TeachMeet, TeachEat, and much more besides...
Last week I flew out from Toulouse to London on Thursday afternoon with Estelle Ash and Simon Gregg for a busy weekend of events, meetings and great conversations with fellow educators. We started our evening off in a suitably cultured fashion by watching a fantastic two-man play at the Old Vic ("Tree") and having a nice meal at the neighbouring Mexican restaurant, where Simon demonstrated some impressive menu-narrowing strategies that were the envy of fellow diners far and wide:
On Friday morning, whilst Estelle and Simon checked out the latest shiny stuff being exhibited at BETT, I had a nice walk into central London for a chat with the world-renowned Professor of Russian History, Orlando Figes. Over coffee in Holborn we discussed ways forward with the Google Hangouts video conferences which he has been pioneering with schools in the UK and beyond.
Professor Figes is doing some great work trying to bridge the gap between academic historians and secondary schools and has agreed to conduct another couple of 'exam-busting' video conferencing sessions in May. You can organise your own video conference with Professor Figes by contacting him through his website RevolutionaryRussia.com. You can also see samples of the video conferences he has conducted with my own students by following these links:
The October Revolution: Google Hangout with Professor Figes
Lenin's Russia: Google Hangout with Professor Figes
I was then kindly taken out for lunch with Ed Dorrell, deputy editor at the Times Educational Supplement, where we discussed a range of interesting issues surrounding the future of teacher-produced resources on the internet and how best the TES could support these developments.
Ed also gave me a brief tour of the TES offices where we were hoping to continue our conversations with editor Ann Mroz, who was unfortunately away at another meeting - but several ideas were bounced around which will hopefully develop further this year: watch this space!
After a visit to the Dickens' House Museum, I then headed back to EXCEL Docklands for the TeachMeet event at the BETT conference. This year, the TeachMeet was opened by the legendary Sir Ken Robinson, who was selected by 'complete chance' as the first speaker using my very own "Roulette Wheel" Random Name Picker from my ClassTools website:
As is the case every year that I attend, I put my name down to deliver a presentation, but was not selected by my own roulette wheel (some form of 'rigging' is clearly necessary before next year to avoid a similar scandal). Not to matter: the presentations by those who were selected were superb and the event was expertly hosted by Graham Brown-Martin, Dawn Hallybone and Oliver Quinlan.
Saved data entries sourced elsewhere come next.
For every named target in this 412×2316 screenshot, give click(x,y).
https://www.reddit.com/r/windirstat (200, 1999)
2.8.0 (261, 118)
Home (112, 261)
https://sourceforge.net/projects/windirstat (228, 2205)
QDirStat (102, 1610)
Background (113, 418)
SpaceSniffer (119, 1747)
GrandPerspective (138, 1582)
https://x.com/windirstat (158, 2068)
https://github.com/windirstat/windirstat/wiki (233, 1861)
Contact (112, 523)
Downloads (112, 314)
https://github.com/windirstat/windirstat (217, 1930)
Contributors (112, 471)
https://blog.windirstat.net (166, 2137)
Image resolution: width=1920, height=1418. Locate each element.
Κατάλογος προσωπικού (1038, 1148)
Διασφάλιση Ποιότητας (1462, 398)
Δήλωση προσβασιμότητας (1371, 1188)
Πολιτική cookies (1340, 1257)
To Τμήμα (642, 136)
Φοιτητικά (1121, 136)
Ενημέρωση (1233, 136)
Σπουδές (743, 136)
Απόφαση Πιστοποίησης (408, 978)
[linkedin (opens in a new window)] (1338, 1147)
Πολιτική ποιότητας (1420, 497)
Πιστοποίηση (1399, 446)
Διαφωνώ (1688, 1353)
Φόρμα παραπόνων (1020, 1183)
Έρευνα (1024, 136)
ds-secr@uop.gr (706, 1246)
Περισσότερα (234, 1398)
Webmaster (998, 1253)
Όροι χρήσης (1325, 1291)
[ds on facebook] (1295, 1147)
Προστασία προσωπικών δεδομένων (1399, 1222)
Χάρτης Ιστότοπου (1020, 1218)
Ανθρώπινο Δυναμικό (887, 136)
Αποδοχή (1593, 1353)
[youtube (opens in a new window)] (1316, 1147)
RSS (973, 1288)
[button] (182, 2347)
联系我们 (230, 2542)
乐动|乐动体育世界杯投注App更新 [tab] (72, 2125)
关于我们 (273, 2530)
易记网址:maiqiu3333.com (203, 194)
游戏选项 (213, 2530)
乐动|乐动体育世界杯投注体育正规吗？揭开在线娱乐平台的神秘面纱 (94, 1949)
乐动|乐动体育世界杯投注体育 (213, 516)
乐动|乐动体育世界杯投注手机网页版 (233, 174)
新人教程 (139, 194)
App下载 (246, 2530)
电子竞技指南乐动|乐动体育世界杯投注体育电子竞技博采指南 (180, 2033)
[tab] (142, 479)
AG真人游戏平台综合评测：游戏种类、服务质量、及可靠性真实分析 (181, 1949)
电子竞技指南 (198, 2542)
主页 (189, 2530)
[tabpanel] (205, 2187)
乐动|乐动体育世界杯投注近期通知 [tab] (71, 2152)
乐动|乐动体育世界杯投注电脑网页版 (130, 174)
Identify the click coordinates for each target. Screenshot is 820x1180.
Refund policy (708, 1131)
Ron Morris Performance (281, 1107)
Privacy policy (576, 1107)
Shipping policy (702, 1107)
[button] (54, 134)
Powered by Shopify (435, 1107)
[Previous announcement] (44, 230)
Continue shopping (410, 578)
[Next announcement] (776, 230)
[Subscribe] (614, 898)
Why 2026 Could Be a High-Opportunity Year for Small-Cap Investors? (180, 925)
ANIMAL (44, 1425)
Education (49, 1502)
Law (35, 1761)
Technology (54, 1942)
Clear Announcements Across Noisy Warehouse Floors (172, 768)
It was also a great opportunity to chat to several inspirational educators that I have hitherto only known in the Twittersphere: in particular Miles Berryand Ross Morrison McGill:
Special congratulations from a purely personal perspective go to my friend and colleague Simon Gregg, who delivered - with commendable aplomb and insouciance - his very first TeachMeet presentation about his creative approaches to class blogging in primary:
"TeachMeet" was immediately followed by "TeachEat" at a nearby pub, organised by the lovely Dawn Hallybone, and here it was fantastic to talk with a whole host of people whose enthusiasm and commitment to classroom teaching continues to be a refreshing inspiration. It was interesting to chat to Dughall McCormick and Oliver Quinlan about the work and research they are doing to support classroom teachers, and great to have a drink with Joe Dale, whose lifestyle is sounding increasingly nomadic as he devotes more time to delivering talks and training all over the world. I had a brief chat with the dynamo that is Drew Buddie (a man who doesn't seem to stand still long enough to put a drink in his hand) and was intrigued by the CampEd project outlined by Bill Lord. It was also great to see Dave Stacey, Ian Stewart, John Heffernan and Mags Amond. To top things off, I finally had the pleasure of having a beer with he brilliant Tim Rylands (here we are being photobombed by Mags and friend):
On Saturday I met up with two of my oldest and closest friends, Badsa Malik and Paul Sherry, and a newer one in the form of Richard Byrne - who joined the three of us for a few beers in central London before we ended up gatecrashing a birthday party being hosted by a friend of a friend of Paul's somewhere near Queen's Park...if that makes sense.
And just to round things off, I saw a reconstruction of a World War One Dazzleship on the Thames the following morning. Overall, not a bad few days back home in Blighty!